4. AN INDICTMENT AGAINST THE SUBJECT-MATTER AND THE TEACHING ENDS, AS FACTORS IN PRODUCING FAILURES
The evidence already disclosed to the effect that the high school entrants are highly selected, that few of the failing pupils lack sufficient ability for the work, that they have manifested their ability and energy in diverse ways, and that particular subjects are unduly emphasized and by the uniformity of their requirement cause much maladjustment, largely contributing to the harvest of failures, seems to warrant an indictment against both the subject-matter and the teaching ends for factoring so prominently in the production of failures. There is clearly an administrative and curriculum problem involved here in the sense that not a few of the failures seem to represent the cost at which the machinery operates. This is in no sense intended as a challenge to any subject to defend its place in the high school curriculum, but it is meant to challenge the policy of the indiscriminate requirement of any subject for all pupils, allowing only that English of some kind will usually be a required subject for the great majority of the pupils. It is simply demanded that Latin and mathematics shall stand on their own merits, and that the same shall apply to history and science or other subjects of the curriculum. So far as they are taught each should be taught as earnestly and as efficiently as possible; but it should not be asked that any teacher take the responsibility for the unwilling and unfitted members of a class who are forced into the subject by an arbitrary ruling which regards neither the motive, the interest or the fitness of the individual.

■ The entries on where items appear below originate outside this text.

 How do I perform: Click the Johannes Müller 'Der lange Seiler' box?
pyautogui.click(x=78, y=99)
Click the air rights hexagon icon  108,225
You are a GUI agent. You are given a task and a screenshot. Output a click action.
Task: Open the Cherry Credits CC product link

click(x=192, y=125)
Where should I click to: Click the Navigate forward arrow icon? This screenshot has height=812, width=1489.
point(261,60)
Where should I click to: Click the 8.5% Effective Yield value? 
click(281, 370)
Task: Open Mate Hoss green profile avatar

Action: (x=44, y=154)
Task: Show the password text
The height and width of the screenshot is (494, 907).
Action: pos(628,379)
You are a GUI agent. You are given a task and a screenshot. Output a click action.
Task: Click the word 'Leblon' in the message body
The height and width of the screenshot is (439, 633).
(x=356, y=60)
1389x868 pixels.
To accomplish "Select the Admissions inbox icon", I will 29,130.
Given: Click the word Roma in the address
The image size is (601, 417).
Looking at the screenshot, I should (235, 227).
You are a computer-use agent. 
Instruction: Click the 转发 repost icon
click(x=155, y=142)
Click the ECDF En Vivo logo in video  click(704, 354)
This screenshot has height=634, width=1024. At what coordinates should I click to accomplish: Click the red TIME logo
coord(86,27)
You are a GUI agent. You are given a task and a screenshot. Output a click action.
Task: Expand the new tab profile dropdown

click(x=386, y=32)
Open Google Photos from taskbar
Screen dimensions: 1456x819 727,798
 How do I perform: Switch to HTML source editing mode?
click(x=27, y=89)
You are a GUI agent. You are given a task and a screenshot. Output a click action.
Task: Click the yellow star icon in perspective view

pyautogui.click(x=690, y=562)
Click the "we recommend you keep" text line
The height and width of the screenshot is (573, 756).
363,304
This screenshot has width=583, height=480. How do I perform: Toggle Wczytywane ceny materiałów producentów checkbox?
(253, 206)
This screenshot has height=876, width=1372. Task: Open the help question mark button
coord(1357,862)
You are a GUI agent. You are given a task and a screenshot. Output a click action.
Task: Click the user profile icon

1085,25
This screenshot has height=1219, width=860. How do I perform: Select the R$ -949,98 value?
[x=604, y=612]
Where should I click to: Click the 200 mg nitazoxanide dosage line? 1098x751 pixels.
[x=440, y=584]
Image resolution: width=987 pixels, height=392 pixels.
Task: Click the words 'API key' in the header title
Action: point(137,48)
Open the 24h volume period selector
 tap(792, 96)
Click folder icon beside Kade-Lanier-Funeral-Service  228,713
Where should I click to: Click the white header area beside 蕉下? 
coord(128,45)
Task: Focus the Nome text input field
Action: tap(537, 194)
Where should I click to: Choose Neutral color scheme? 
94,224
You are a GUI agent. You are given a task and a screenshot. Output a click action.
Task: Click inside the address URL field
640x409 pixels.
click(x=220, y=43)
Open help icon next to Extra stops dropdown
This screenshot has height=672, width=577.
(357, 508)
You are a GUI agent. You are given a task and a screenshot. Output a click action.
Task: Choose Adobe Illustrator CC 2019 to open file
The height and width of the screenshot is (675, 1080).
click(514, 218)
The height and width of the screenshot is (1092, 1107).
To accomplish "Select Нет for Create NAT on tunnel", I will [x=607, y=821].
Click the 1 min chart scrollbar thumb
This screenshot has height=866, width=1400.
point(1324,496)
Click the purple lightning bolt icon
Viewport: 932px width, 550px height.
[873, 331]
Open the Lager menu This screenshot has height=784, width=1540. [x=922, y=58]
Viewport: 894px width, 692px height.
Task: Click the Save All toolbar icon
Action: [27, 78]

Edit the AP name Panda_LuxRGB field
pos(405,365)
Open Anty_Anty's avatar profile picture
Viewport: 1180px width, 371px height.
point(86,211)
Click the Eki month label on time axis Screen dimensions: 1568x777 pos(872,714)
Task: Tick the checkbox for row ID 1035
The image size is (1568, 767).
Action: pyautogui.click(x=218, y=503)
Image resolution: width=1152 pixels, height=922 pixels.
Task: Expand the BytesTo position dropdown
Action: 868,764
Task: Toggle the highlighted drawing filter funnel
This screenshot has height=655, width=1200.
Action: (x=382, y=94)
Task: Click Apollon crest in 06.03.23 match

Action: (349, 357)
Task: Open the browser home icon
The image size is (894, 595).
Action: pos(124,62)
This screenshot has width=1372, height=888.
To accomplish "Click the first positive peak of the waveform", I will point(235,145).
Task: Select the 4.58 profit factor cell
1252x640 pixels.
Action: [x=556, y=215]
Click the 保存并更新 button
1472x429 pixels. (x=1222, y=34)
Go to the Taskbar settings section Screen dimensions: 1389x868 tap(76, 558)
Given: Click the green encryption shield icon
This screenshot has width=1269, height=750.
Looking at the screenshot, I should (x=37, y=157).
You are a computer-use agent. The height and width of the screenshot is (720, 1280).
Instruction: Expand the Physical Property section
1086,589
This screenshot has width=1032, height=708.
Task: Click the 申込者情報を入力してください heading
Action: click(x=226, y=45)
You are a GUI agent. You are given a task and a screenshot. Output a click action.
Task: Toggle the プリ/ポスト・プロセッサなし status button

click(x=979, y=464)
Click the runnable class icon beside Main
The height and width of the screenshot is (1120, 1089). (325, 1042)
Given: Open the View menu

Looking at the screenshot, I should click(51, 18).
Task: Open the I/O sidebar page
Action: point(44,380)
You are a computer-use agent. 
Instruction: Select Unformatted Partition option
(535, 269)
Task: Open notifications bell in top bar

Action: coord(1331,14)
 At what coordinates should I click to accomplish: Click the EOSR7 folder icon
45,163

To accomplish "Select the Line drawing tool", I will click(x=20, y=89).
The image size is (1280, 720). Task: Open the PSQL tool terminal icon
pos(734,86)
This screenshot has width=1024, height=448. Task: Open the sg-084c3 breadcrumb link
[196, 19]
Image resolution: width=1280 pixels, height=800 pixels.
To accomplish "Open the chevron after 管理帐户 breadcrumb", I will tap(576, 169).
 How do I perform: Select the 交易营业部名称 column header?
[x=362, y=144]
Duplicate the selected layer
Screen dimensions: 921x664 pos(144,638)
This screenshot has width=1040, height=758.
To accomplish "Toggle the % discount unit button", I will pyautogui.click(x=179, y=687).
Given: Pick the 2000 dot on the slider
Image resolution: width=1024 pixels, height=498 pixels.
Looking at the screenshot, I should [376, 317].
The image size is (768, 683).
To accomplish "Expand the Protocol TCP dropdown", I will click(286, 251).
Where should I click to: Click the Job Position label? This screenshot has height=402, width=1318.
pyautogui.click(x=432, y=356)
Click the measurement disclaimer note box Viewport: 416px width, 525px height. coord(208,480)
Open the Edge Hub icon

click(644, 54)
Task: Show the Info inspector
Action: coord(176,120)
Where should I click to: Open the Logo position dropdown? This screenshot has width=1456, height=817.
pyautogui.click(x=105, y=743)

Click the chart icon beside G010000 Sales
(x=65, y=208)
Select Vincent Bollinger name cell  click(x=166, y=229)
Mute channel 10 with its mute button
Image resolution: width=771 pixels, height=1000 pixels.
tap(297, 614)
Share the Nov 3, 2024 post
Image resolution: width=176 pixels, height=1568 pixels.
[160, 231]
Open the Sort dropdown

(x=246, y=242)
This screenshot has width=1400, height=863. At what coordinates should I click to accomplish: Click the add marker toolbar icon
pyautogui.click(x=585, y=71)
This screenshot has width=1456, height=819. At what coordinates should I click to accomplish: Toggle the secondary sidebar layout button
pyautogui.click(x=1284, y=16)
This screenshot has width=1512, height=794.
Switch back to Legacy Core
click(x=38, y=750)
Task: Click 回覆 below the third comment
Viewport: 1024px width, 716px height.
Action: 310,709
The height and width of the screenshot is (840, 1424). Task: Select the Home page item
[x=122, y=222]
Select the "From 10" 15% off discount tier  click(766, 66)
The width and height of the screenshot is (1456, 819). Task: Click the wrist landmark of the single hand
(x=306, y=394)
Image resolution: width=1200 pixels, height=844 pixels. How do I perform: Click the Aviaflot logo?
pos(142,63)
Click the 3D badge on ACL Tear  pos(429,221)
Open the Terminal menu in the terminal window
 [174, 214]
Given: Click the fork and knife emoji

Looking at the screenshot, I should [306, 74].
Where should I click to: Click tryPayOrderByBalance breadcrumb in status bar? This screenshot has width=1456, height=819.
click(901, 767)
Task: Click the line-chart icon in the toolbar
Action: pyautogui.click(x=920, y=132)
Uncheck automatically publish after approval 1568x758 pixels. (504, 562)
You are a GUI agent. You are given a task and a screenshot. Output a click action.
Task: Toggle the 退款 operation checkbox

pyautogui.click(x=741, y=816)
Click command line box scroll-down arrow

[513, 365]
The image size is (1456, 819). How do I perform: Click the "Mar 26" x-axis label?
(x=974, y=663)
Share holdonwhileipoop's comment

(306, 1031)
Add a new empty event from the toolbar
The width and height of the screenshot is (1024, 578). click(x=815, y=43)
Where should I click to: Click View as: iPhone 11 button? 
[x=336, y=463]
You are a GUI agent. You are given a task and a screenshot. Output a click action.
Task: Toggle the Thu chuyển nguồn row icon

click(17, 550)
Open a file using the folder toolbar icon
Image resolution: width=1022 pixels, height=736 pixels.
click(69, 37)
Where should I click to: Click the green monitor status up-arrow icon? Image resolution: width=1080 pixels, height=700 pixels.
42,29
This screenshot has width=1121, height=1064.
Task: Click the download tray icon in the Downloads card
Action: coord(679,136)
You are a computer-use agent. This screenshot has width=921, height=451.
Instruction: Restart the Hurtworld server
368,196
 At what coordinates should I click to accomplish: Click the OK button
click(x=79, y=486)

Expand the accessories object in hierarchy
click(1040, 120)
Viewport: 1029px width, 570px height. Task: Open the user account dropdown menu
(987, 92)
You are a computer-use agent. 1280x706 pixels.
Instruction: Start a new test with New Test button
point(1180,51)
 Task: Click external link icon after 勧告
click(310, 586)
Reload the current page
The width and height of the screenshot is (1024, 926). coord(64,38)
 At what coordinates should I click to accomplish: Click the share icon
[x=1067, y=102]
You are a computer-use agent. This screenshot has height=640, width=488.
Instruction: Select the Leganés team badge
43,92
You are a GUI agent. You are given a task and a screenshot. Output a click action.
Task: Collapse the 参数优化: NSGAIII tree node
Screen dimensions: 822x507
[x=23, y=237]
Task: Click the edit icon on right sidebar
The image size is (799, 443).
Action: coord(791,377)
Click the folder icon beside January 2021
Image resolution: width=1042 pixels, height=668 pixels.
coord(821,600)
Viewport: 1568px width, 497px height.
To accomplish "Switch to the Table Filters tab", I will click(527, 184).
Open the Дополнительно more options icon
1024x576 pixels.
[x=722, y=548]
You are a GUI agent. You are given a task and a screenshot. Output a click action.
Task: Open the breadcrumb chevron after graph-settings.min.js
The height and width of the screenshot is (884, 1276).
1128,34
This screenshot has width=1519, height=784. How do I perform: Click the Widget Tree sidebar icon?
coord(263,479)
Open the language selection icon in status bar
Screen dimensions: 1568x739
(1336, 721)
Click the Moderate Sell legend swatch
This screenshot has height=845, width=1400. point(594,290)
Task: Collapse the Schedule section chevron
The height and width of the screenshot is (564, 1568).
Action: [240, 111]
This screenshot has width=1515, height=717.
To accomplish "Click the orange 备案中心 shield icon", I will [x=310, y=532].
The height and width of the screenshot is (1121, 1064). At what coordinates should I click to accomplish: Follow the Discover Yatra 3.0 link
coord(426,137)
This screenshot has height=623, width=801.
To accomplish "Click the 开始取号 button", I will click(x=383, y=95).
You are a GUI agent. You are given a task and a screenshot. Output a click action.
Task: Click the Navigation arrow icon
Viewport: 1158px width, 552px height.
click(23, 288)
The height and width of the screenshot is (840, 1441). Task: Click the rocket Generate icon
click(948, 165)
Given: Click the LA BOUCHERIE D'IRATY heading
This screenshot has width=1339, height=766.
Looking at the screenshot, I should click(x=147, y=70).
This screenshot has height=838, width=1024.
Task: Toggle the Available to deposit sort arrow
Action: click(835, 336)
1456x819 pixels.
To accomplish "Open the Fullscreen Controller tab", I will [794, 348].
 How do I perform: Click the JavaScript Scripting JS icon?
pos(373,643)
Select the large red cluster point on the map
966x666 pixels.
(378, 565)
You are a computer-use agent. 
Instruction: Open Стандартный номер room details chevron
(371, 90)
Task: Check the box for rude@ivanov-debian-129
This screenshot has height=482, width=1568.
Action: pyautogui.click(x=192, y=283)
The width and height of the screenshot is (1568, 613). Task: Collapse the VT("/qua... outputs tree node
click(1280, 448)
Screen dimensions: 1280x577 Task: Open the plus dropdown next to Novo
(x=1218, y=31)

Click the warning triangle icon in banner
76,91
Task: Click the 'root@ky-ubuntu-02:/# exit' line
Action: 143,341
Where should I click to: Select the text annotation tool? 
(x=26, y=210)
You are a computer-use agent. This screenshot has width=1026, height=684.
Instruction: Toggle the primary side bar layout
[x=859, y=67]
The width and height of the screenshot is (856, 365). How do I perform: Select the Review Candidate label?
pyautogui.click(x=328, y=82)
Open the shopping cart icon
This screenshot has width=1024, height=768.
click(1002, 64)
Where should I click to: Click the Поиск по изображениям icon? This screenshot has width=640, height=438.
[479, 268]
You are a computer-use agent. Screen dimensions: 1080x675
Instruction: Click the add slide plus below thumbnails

This indictment extends likewise to the teaching method or purpose which focalizes the teachers' attention and energy chiefly on the subject. Certain basic assumptions, now pretty much discredited, have led to the avowed teaching of the subject for its own sake, and often without much regard to any definite social utility served by it. This charge seems to find an instance in the handling of the subject of English so that 16.5 per cent of all the failures are contributed by it, without giving even the graduate a mastery of direct, forceful speech, as is so generally testified. Strangely enough, except in the light of such teaching ends, the pupils who stay through the upper years and to graduate have more failures in certain subjects than the non-graduates who more generally escape the advanced classes of these subjects. The traditional standards of the high school simply do not meet the dominant needs of the pupils either in the subject-content or in the methods employed. Some of these traditional methods and studies are the means of working disappointment and probably of inculcating a genuine disgust rather than of furnishing a valuable kind of discipline. The school must provide more than a single treatment for all cases. In each subject there must be many kinds of treatment for the different cases in order to secure the largest growth of the individuals included. This does not in any sense necessitate the displacement of thoroughness by superficiality or trifling, but on the contrary greater thoroughness may be expected to result, as helpful adaptations of method and of matter give a meaningful and purposeful motive for that earnest application which thoroughness itself demands.